---------- MATERIALS PROVIDED

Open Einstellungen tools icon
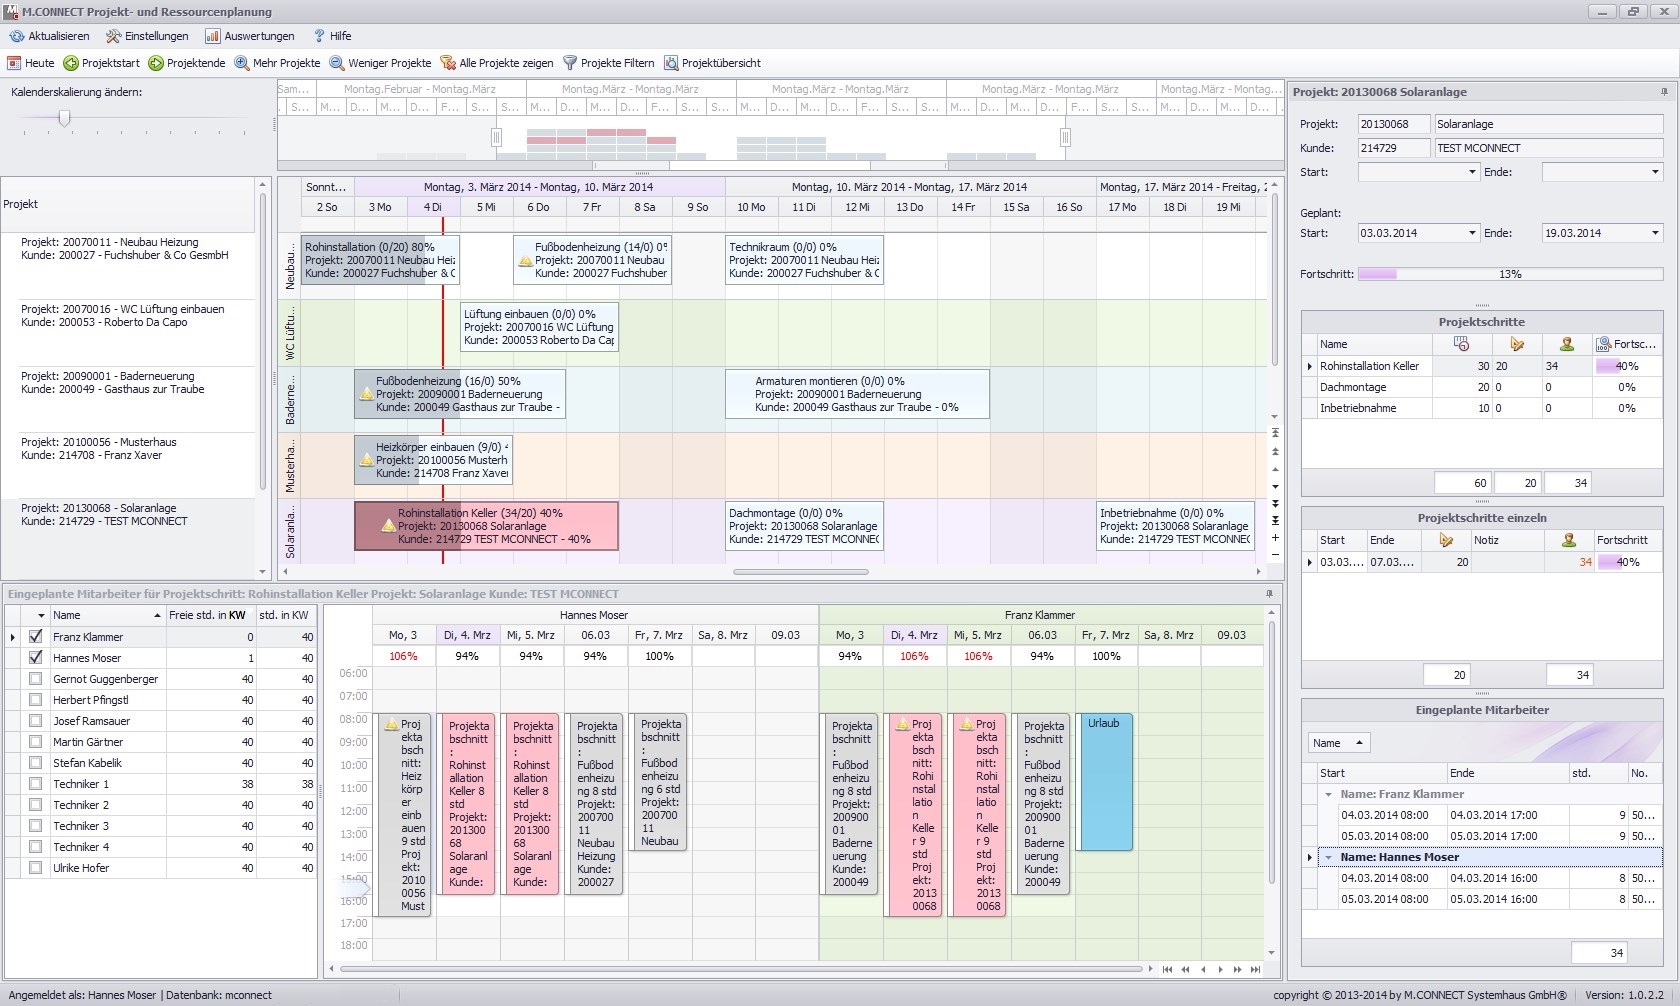Screen dimensions: 1680x1006 click(114, 36)
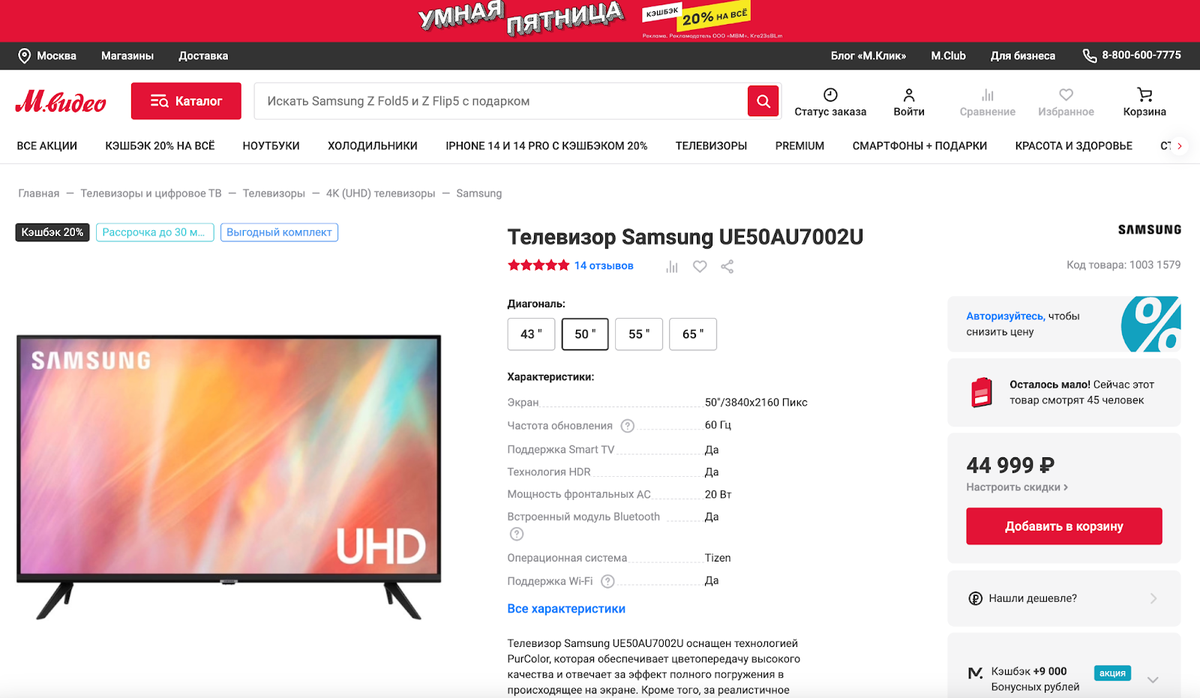
Task: Open the Нашли дешевле? arrow panel
Action: [1152, 598]
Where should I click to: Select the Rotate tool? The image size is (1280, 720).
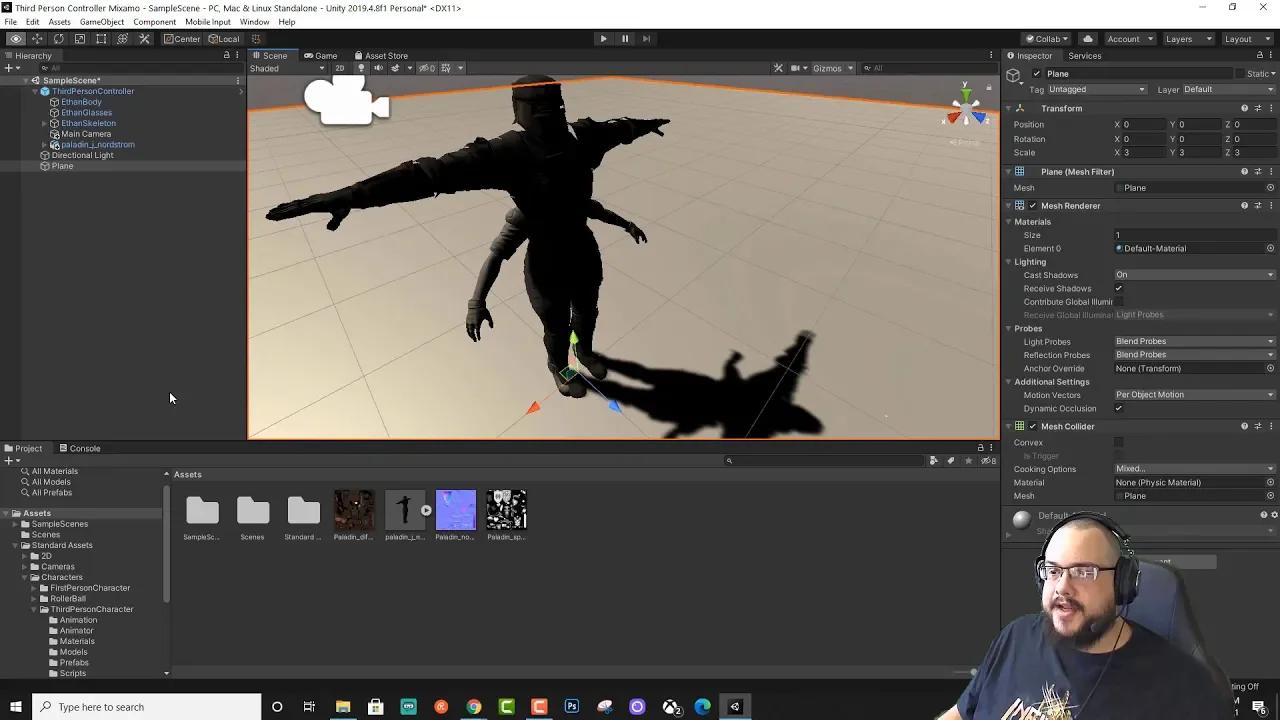(x=58, y=38)
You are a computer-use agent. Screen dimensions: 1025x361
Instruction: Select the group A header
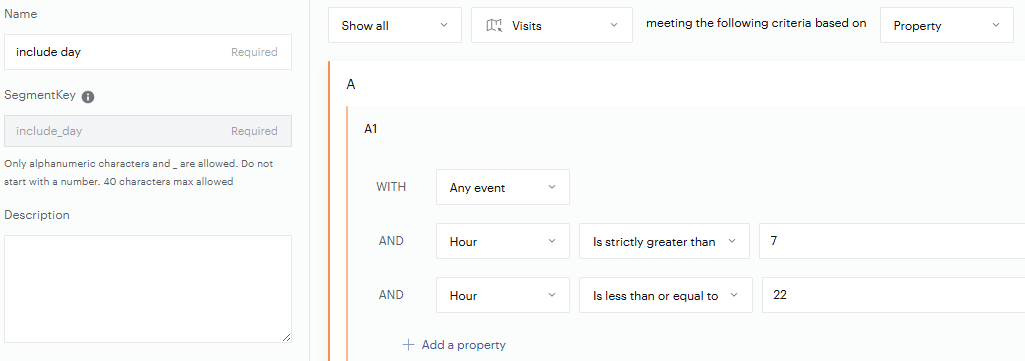pyautogui.click(x=351, y=84)
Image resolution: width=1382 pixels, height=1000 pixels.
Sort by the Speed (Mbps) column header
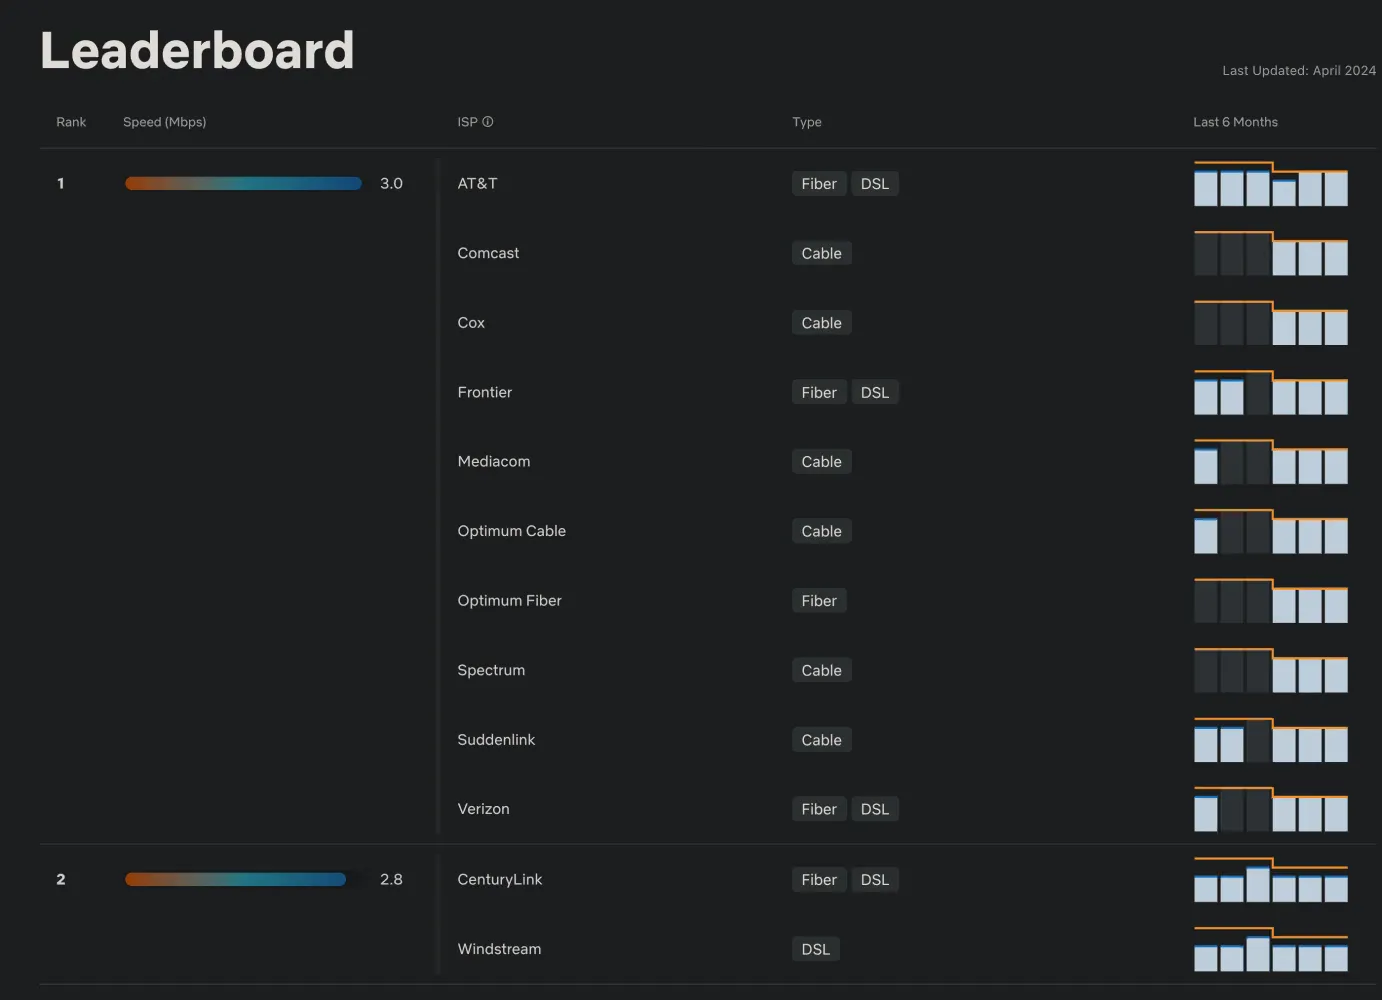coord(165,122)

--------------------

* TASK DETAILS *
Please quote exactly the run of lines that starts the entries and ends at the line containing "Image resolution: width=1382", leaving out every picture.

* ANSWER FOR THE TASK *
Open Einstellungen tools icon
Screen dimensions: 1680x1006 click(114, 36)
Task: Open the Нашли дешевле? arrow panel
Action: [1152, 598]
Where should I click to: Select the Rotate tool? The image size is (1280, 720).
(x=58, y=38)
You are a computer-use agent. Screen dimensions: 1025x361
Instruction: Select the group A header
pyautogui.click(x=351, y=84)
Image resolution: width=1382 pixels, height=1000 pixels.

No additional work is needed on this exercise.